The Reserve Bank Act in terms of which the Bank was established and its primary mandate to stabilise prices is already a totally wrong interference in the free market forces of the economy. In any case, the Bank's interest rate policy does not play such an important role in the economy as the Bank and most economists in the country believe.

"Prices have an extremely important function to always restore the equilibrium between the supply and demand in the economy and must be allowed to send signals to producers and consumers about the imbalances in the market."

The general assumption that an increase in interest rates can reduce consumer spending is simply an imagery flight as consumers reduce their spending because of the price increases that cause a higher inflation rate and not because of higher interest rates itself. Interest rates can also not have an effect on international prices such as crude oil and food prices. It can neither have any effect on the local administrative prices such as the prices of electricity and fuel which are regulated by the government or even on the consumption of these commodities. Consumers are very often blamed for price increases that they are not responsible for but which increase the consumer price index and gives the Bank reasons for increasing interest rates.
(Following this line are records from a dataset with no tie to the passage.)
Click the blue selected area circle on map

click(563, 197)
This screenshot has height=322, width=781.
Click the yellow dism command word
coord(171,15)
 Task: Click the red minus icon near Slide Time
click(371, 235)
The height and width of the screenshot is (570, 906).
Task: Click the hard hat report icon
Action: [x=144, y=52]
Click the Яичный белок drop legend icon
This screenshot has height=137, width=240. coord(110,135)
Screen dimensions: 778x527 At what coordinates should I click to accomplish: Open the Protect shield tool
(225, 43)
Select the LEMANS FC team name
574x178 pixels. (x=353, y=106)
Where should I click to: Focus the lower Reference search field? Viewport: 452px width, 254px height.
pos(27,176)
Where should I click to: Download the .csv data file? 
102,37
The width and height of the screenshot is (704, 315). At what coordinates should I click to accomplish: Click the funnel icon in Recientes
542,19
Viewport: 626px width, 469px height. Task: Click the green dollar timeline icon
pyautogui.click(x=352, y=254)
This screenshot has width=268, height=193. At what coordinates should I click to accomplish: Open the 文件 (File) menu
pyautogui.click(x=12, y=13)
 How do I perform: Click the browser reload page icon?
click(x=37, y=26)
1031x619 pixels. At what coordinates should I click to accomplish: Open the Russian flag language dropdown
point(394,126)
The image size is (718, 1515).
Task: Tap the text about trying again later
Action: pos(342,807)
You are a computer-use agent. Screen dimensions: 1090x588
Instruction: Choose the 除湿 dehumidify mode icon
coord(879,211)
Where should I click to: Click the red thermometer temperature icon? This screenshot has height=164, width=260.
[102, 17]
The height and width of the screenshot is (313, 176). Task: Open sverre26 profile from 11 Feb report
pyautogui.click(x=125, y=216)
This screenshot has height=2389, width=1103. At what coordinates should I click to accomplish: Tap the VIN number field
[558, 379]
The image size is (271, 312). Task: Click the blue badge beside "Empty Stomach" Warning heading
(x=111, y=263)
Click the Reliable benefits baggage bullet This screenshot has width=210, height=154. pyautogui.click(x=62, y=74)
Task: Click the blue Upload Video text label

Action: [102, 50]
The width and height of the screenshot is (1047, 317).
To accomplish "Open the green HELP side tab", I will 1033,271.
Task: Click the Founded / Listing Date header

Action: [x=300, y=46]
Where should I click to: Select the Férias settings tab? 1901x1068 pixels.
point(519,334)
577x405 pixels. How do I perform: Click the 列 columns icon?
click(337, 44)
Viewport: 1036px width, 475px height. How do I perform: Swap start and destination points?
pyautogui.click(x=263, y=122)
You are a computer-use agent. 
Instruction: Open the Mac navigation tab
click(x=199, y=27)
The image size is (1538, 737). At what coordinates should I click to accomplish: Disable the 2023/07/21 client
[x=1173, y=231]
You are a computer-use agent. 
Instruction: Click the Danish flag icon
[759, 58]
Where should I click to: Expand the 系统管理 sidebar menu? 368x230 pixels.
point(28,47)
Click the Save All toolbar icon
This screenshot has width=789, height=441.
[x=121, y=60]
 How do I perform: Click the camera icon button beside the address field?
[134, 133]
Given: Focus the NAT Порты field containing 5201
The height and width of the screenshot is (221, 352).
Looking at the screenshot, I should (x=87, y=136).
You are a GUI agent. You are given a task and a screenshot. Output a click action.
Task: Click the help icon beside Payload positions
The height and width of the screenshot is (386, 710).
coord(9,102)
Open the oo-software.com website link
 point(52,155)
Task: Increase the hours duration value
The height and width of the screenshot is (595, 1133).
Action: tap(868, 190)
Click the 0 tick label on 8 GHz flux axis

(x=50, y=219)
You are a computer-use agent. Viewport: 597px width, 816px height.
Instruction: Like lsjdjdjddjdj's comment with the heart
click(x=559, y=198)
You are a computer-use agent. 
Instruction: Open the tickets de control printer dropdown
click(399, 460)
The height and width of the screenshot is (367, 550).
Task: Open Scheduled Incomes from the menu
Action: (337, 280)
The impact that monetary policy really can have on the exchange rate is minimal because there are many other factors such as political statements, international developments and the country's investment confidence and economic growth that can also have an effect on the exchange rate. This means that the effect of interest rates alone cannot be excluded or determined apart from these other factors that can influence the exchange rate and can therefore provide no evidence to substantiate this claim.

The same goes for the effect of monetary policy on economic growth, which is in fact very limited. "Growth is driven by the profit motive and profits are created, firstly, through the changes in the relationship between the prices of all the inputs used in the economy and the prices of all outputs delivered, and secondly, the efficiency with which the inputs can be transformed into outputs and which can primarily be increased through the application of the best available and new technological developments."

Brink says the Bank's primary objective to stabilise prices is the single biggest delusion in total economic science and the Bank's mandate to stabilise prices as well as its inflation targets should therefore be abolished. Interest rate levels must be determined in a free capital futures market. The Reserve Bank is in any case nothing less than a capital control board which tries to control both the price (interest) of capital and the money supply. Something that the free operation of market forces will not tolerate over the long term as it will eventually restores the balance between demand and supply in the market, albeit through a financial crises.

"The government must therefore discontinue its interference in the country's economic policy through the Constitution and should rather allow the market related forces to lead the economy in the right direction to create economic growth," Brink said.